* begin *
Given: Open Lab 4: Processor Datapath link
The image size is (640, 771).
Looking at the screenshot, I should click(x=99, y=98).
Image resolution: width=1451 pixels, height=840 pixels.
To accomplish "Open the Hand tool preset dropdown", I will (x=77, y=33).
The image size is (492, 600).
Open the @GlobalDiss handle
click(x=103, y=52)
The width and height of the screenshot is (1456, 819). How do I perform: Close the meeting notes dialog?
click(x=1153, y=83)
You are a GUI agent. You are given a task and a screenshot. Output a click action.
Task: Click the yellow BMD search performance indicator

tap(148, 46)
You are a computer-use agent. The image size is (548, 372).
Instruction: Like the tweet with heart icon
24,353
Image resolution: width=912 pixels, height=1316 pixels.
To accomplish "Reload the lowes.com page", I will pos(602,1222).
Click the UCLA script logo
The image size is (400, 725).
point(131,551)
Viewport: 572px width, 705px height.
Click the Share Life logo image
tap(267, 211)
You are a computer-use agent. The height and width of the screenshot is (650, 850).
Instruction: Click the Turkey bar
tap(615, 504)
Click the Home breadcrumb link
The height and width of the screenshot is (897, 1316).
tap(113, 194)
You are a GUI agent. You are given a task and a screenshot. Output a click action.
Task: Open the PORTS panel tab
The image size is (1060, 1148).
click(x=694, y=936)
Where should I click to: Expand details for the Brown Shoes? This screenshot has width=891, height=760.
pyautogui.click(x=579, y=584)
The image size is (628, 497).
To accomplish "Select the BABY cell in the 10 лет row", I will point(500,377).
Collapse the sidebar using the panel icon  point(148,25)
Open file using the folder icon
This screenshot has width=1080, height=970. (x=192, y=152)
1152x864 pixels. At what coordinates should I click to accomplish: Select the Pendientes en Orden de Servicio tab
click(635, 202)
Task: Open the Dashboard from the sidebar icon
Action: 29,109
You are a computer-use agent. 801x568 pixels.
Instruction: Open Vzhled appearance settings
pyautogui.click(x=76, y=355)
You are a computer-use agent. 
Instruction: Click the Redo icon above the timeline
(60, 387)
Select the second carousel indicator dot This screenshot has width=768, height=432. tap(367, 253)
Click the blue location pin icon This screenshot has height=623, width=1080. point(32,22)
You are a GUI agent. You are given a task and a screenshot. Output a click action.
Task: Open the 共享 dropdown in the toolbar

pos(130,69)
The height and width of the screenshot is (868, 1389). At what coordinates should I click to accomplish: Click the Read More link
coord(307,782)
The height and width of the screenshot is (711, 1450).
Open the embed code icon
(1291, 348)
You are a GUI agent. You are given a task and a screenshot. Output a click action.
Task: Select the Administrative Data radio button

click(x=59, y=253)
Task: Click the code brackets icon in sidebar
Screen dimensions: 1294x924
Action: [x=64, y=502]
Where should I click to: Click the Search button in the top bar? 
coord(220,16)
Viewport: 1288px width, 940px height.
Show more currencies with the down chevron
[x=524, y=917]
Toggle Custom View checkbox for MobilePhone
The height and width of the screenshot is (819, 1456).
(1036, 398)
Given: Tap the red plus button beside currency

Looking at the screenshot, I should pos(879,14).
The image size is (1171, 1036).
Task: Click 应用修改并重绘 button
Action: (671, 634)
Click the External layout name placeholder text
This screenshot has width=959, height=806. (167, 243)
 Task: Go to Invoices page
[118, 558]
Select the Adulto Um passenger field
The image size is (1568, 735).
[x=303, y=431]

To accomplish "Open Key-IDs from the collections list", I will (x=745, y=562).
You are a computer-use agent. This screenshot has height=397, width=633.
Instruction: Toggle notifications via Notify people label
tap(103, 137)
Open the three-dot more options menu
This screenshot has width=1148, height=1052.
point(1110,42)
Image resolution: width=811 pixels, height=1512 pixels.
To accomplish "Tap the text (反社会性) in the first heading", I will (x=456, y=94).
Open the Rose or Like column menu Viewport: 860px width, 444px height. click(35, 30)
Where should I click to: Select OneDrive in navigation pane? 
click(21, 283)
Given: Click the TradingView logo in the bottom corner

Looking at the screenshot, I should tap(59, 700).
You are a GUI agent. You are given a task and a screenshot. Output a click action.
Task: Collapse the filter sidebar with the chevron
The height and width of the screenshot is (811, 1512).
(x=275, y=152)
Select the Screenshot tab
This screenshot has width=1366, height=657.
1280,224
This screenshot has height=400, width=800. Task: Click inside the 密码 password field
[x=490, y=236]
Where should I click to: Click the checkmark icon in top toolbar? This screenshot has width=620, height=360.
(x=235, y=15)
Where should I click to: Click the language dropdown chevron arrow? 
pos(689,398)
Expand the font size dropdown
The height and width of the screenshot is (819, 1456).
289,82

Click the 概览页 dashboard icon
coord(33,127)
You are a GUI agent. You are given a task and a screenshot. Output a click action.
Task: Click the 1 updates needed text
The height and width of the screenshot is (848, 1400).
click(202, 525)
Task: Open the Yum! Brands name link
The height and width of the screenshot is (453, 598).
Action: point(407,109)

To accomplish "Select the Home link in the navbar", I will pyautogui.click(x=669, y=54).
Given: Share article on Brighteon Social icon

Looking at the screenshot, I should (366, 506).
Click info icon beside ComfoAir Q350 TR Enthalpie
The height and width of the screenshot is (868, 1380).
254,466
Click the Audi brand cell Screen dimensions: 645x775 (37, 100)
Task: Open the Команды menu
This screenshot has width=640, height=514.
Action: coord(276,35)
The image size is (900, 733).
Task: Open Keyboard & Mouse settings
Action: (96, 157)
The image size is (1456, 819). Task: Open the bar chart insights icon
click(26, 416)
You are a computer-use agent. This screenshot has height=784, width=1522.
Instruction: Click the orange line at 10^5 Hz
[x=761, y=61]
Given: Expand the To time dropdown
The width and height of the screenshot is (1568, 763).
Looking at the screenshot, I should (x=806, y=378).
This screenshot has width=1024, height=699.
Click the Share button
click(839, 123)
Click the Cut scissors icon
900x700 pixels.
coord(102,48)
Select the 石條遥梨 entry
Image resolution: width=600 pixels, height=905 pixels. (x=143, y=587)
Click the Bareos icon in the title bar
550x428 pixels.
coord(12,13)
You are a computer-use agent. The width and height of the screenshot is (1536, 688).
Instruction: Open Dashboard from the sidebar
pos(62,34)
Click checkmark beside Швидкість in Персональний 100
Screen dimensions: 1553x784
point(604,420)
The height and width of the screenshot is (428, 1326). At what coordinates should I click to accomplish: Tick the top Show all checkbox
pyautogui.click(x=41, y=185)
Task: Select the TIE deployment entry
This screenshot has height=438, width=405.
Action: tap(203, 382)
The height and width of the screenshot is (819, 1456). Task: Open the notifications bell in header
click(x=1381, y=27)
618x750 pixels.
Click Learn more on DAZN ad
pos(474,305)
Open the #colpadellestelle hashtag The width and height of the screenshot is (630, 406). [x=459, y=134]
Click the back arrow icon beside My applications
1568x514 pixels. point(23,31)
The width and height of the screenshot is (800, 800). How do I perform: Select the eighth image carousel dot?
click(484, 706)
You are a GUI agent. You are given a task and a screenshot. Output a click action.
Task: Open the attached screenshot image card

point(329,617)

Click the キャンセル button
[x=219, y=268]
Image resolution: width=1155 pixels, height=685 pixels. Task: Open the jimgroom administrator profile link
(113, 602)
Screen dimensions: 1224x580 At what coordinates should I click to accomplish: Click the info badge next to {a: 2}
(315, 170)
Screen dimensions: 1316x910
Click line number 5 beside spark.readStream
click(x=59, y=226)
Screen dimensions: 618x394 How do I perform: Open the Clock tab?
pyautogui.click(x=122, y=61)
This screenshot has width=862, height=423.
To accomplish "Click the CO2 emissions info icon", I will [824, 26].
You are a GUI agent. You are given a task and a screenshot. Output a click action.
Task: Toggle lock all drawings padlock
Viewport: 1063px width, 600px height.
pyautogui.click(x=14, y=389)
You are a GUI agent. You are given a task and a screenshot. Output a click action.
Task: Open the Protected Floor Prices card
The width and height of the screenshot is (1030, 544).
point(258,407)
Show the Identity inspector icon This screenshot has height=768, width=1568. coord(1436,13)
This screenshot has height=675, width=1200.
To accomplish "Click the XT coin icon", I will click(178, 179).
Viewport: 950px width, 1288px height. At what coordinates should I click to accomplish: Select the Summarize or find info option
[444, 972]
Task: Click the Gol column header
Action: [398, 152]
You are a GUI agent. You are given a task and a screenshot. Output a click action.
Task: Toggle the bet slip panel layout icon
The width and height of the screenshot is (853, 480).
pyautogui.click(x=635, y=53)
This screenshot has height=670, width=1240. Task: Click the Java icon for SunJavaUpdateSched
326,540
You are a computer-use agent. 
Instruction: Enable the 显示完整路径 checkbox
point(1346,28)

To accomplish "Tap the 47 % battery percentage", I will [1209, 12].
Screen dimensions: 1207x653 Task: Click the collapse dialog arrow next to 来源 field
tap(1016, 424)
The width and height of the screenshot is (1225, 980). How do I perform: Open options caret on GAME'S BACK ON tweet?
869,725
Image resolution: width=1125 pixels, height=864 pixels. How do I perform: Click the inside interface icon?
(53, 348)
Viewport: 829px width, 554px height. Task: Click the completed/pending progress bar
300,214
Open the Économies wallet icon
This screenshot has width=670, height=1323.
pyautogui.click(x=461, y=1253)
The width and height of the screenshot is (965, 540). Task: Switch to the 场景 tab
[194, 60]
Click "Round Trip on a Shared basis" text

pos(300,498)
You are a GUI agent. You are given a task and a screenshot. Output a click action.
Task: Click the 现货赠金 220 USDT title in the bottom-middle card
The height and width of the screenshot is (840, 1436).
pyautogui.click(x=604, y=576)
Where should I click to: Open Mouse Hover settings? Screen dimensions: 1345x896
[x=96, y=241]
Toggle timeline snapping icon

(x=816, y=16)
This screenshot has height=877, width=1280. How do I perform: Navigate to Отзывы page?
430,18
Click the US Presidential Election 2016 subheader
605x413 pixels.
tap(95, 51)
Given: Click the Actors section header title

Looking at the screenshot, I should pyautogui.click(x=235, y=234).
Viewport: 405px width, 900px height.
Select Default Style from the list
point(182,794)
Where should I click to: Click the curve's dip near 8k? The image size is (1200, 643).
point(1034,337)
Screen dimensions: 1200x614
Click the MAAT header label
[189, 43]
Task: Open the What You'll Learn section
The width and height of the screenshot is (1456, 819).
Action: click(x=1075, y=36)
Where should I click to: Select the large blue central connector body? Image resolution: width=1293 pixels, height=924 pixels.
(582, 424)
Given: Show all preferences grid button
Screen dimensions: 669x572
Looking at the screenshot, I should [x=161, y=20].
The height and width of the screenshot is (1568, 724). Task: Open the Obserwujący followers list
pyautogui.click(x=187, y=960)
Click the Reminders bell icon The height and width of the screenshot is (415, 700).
* end *
### Given instruction
Please reproduce the listing from the line with "618x750 pixels." to the line with "[x=219, y=268]", both included, character for character.

### Solution
618x750 pixels.
Click Learn more on DAZN ad
pos(474,305)
Open the #colpadellestelle hashtag The width and height of the screenshot is (630, 406). [x=459, y=134]
Click the back arrow icon beside My applications
1568x514 pixels. point(23,31)
The width and height of the screenshot is (800, 800). How do I perform: Select the eighth image carousel dot?
click(484, 706)
You are a GUI agent. You are given a task and a screenshot. Output a click action.
Task: Open the attached screenshot image card

point(329,617)

Click the キャンセル button
[x=219, y=268]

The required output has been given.